I ask this last question because the focus of Isaiah 53:7-8 – the words Philip heard the Ethiopian eunuch reading – say:

“He was oppressed and He was afflicted, yet He opened not His mouth;

He was led as a lamb to the slaughter, and as a sheep before its shearers is silent, so He opened not His mouth.

He was taken from prison and from judgment, and who will declare His generation?

For He was cut off from the land of the living; for the transgressions of My people He was stricken.”

This is a clear prophecy of Jesus as the sacrificial lamb, but this prophecy of Isaiah is not the only place one sees how “the transgressions of [the] people” cause an animal to be “stricken,” or slaughtered.

In Leviticus 16, we find how God gave instructions to Aaron to gather two goats for a ritual of Atonement (Leviticus 16:7-10).

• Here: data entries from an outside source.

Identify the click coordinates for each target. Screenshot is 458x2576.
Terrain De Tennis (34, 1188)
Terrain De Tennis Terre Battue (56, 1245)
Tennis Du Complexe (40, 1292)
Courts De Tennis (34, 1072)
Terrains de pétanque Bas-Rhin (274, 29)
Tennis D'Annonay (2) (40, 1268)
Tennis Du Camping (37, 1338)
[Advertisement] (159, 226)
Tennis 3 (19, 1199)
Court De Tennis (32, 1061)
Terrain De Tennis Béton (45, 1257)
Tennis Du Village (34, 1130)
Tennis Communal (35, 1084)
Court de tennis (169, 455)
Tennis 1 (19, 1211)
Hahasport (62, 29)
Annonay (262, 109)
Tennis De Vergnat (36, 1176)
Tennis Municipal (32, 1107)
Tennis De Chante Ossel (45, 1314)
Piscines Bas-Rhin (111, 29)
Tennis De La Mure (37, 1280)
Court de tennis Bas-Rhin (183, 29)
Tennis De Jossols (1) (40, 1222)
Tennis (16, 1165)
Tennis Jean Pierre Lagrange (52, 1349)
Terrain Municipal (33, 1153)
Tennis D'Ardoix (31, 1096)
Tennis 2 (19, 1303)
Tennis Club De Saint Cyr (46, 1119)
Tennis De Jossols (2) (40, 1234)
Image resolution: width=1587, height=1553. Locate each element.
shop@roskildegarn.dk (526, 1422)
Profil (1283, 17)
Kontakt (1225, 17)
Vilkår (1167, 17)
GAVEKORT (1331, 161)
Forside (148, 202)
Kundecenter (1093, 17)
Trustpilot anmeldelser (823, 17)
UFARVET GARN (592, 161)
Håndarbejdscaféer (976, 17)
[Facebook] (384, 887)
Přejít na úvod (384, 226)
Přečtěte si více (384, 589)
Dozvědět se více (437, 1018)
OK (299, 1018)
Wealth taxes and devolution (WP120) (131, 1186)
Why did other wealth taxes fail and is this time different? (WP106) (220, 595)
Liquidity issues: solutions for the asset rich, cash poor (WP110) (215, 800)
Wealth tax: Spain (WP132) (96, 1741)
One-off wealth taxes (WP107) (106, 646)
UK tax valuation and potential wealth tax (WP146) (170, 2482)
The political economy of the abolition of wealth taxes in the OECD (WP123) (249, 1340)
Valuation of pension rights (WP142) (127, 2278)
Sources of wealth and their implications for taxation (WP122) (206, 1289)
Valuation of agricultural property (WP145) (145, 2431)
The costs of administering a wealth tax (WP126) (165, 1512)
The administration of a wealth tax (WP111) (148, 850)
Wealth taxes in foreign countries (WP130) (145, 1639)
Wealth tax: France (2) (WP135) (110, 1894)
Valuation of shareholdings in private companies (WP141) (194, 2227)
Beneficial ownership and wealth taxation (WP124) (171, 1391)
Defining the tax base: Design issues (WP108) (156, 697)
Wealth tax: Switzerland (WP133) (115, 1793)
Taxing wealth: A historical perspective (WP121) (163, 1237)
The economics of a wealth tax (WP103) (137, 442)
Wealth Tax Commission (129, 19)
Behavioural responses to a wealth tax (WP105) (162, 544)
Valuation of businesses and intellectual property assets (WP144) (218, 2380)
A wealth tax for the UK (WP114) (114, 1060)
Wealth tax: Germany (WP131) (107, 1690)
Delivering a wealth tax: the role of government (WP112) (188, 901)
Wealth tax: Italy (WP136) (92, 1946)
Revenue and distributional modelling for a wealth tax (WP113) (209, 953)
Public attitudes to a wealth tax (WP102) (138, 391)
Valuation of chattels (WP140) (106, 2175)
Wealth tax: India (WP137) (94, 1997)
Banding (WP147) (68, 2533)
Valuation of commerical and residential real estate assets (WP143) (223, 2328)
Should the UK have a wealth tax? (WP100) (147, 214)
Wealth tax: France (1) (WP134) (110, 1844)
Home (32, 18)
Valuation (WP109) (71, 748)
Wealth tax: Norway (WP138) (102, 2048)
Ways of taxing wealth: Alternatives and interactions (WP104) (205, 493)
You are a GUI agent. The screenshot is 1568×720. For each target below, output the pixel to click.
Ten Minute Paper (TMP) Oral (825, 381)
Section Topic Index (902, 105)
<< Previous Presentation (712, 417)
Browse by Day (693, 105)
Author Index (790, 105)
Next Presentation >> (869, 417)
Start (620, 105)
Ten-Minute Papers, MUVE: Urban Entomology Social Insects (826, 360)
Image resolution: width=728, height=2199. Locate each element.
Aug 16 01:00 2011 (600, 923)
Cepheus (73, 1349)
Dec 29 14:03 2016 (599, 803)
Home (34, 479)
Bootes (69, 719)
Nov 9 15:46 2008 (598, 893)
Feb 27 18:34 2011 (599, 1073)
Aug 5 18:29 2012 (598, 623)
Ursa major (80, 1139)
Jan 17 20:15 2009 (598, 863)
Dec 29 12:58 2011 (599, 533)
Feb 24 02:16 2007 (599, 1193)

“He shall take the two goats and present them before the Lord at the door of the tabernacle of meeting. Then Aaron shall cast lots for the two goats: one lot for the Lord and the other lot for the scapegoat. And Aaron shall bring the goat on which the Lord’s lot fell, and offer it as a sin offering. But the goat on which the lot fell to be the scapegoat shall be presented alive before the Lord, to make atonement upon it, and to let it go as the scapegoat into the wilderness.”

Both goats were sacrificed for the sins of the people, meaning the slaughter of Jesus was symbolic of the goat that was offered to God, while the scapegoat was those who would remain on earth, still sacrificed for the sins of the people, by being “special” goats.  This becomes those who Jesus return to sacrifice, placing the sins of the people on the heads of the Apostles.  The two are then the duality of one – the Apostle with the Holy Spirit.

The scapegoats are those who have believed our message and to whom has the arm of the Lord been revealed, for the purpose of touching others, so they too may become atoned.